Work task:
Return exactly the span of lines in the following data that opens with the line containing "Image resolution: width=859" and closes with the line containing "Given: Click the green encryption shield icon". Include nothing else.

--- Supplied records Enclosed Below ---

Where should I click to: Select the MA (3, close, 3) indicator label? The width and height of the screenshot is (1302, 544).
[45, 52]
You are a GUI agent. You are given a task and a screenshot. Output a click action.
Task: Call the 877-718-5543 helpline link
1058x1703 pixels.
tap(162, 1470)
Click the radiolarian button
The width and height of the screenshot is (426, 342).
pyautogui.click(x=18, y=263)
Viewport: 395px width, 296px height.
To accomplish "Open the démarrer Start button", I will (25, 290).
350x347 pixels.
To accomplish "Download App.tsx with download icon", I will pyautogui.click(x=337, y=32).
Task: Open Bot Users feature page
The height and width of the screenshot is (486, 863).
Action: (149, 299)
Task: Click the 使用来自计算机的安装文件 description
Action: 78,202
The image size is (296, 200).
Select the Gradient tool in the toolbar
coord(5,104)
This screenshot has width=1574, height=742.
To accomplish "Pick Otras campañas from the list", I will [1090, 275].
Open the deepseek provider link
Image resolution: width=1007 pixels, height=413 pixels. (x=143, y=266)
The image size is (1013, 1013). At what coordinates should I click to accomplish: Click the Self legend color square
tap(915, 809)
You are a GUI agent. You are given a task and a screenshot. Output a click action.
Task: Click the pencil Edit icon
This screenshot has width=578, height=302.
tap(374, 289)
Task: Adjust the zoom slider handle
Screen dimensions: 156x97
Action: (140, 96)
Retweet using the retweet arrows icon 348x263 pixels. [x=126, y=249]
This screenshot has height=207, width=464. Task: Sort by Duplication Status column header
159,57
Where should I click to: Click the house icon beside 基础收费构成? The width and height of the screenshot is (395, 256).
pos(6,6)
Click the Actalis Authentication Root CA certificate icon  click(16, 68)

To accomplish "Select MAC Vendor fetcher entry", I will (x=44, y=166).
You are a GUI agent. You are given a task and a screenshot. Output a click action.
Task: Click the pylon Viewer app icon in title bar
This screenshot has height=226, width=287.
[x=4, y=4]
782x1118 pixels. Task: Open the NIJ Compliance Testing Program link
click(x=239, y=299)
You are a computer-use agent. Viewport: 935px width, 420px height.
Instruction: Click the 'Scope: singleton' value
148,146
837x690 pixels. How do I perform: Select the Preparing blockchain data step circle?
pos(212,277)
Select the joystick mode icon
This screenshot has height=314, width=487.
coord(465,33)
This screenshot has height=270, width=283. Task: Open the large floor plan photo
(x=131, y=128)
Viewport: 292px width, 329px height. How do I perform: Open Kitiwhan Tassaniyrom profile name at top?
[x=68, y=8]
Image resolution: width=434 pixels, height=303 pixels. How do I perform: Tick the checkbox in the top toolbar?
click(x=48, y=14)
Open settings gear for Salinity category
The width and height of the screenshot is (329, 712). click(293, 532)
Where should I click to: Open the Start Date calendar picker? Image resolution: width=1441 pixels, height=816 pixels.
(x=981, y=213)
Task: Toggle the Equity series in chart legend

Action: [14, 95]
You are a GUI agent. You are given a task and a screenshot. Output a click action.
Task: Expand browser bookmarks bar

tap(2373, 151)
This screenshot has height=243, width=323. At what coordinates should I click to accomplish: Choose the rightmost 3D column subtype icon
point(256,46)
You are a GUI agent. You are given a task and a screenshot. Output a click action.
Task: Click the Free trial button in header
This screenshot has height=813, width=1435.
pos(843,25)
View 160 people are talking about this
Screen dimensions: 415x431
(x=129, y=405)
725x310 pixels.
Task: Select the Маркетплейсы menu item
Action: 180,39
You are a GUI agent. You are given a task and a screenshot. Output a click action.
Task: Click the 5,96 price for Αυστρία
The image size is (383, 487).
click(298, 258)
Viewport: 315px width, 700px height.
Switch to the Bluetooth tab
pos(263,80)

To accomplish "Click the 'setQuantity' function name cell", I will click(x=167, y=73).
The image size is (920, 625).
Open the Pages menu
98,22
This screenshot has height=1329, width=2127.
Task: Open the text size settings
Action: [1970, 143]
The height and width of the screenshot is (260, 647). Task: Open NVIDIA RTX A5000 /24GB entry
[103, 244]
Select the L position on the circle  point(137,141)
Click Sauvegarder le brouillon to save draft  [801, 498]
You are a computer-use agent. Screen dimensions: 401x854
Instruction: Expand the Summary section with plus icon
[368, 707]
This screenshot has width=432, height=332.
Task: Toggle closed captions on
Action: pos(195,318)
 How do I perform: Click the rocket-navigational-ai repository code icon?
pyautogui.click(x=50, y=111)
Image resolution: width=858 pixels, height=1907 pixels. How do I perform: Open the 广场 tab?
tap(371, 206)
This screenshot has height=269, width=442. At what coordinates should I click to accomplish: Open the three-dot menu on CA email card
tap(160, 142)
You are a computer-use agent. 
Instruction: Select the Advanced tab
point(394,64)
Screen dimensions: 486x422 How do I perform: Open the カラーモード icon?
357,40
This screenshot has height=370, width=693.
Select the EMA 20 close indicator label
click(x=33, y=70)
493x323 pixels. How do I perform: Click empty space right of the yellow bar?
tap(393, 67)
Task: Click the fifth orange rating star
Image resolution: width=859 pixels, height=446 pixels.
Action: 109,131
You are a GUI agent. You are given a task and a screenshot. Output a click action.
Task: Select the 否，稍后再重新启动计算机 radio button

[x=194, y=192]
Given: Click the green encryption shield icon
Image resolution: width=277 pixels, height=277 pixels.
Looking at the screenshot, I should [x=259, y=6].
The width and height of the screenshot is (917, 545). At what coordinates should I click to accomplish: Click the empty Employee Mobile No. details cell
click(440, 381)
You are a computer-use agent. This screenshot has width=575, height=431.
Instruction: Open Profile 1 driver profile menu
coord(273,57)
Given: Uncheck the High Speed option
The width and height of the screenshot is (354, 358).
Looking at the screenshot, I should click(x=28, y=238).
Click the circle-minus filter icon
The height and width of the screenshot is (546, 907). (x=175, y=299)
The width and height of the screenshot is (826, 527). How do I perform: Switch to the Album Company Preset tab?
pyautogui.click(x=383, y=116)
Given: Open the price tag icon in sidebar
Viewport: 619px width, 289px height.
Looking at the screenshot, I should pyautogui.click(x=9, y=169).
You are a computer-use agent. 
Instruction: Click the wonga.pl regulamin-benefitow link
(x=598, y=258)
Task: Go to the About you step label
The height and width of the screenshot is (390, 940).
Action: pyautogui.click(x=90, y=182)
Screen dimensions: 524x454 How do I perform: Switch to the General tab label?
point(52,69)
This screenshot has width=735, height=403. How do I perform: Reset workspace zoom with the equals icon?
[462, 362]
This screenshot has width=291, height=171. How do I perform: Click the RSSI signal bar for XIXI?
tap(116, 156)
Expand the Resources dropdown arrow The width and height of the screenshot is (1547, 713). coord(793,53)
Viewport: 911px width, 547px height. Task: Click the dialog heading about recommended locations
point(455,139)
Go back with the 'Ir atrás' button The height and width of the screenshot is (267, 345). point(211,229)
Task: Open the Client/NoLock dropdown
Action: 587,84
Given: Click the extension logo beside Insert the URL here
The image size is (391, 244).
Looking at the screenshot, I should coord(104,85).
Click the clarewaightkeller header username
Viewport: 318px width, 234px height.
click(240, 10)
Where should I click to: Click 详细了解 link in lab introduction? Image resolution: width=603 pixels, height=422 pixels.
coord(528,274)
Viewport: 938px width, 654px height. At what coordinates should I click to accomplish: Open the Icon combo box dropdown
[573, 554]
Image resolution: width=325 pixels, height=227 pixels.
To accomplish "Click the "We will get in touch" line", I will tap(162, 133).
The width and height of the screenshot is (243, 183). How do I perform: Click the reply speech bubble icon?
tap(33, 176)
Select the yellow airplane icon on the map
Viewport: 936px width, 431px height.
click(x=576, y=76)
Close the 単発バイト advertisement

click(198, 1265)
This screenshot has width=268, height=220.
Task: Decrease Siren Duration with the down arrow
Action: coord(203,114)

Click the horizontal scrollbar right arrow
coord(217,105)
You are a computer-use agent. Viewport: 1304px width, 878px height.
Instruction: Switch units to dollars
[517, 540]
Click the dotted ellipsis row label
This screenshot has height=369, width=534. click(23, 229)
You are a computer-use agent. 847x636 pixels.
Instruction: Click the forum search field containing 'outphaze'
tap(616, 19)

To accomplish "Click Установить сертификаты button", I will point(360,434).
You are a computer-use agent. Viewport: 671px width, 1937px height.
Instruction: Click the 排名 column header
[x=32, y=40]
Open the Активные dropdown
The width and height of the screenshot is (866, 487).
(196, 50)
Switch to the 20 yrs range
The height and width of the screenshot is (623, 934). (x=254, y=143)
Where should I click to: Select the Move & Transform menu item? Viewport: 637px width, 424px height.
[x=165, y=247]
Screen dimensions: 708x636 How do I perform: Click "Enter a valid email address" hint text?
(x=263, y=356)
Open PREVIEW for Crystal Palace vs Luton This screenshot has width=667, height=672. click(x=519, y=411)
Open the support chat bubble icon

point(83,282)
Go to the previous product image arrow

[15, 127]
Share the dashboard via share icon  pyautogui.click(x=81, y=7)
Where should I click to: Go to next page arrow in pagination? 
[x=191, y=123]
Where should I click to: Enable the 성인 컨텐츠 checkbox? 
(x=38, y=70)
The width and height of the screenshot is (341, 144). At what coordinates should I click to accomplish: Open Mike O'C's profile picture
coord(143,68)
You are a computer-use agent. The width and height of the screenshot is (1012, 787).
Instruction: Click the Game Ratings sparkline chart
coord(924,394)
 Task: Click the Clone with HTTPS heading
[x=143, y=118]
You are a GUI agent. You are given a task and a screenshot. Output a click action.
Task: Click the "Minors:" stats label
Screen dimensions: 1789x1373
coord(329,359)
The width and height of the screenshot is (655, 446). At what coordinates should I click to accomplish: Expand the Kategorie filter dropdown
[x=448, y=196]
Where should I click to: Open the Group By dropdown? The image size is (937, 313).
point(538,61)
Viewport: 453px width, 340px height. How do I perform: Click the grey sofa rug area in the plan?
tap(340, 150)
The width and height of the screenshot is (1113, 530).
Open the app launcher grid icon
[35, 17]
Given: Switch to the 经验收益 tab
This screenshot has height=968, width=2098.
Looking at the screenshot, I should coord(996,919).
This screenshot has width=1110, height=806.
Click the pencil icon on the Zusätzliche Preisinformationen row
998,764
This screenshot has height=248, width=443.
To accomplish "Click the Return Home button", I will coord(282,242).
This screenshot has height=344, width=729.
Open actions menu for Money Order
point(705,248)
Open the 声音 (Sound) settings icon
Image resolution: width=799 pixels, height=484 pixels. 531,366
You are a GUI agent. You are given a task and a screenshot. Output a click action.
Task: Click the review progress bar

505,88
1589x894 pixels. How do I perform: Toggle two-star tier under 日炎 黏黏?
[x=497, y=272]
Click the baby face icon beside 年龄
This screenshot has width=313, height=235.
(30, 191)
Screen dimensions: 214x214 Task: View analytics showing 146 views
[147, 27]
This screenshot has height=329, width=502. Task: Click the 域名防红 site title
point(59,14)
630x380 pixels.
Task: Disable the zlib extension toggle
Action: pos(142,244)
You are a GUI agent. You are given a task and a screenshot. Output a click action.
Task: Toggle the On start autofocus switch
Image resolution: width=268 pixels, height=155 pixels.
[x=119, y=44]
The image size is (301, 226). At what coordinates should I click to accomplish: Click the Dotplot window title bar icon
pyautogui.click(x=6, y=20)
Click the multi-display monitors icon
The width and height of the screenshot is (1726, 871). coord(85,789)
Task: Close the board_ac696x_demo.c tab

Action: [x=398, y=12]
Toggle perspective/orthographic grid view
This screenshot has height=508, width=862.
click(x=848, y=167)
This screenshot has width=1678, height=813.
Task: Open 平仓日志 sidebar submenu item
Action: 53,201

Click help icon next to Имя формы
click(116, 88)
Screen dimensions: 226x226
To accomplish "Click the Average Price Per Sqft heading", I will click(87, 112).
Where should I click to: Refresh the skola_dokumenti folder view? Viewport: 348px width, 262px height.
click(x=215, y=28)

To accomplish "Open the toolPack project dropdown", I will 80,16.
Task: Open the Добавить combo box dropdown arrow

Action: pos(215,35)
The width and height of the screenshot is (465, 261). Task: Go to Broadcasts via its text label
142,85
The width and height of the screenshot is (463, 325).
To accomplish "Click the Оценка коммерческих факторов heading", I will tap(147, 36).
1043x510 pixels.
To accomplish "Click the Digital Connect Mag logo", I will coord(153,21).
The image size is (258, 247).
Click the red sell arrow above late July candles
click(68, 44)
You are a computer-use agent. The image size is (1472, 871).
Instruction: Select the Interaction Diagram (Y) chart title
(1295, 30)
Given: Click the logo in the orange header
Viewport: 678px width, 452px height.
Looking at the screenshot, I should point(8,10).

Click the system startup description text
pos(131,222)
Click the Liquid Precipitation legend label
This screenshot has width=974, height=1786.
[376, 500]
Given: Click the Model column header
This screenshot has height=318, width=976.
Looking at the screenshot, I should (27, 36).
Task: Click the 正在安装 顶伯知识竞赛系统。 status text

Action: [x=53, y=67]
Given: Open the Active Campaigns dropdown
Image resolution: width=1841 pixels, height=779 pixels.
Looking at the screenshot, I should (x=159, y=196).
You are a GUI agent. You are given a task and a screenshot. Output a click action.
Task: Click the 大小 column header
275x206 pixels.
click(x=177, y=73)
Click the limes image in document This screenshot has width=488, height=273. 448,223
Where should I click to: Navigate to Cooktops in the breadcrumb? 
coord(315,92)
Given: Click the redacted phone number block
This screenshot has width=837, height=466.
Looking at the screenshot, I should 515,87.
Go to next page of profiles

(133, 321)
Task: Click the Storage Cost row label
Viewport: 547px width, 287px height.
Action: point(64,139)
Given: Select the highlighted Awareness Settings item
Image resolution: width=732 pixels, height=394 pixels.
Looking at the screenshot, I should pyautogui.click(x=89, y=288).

--- End of Enclosed Supplied records ---

Response area:
Image resolution: width=859 pixels, height=446 pixels.
Action: 109,131
You are a GUI agent. You are given a task and a screenshot. Output a click action.
Task: Select the 否，稍后再重新启动计算机 radio button

[x=194, y=192]
Given: Click the green encryption shield icon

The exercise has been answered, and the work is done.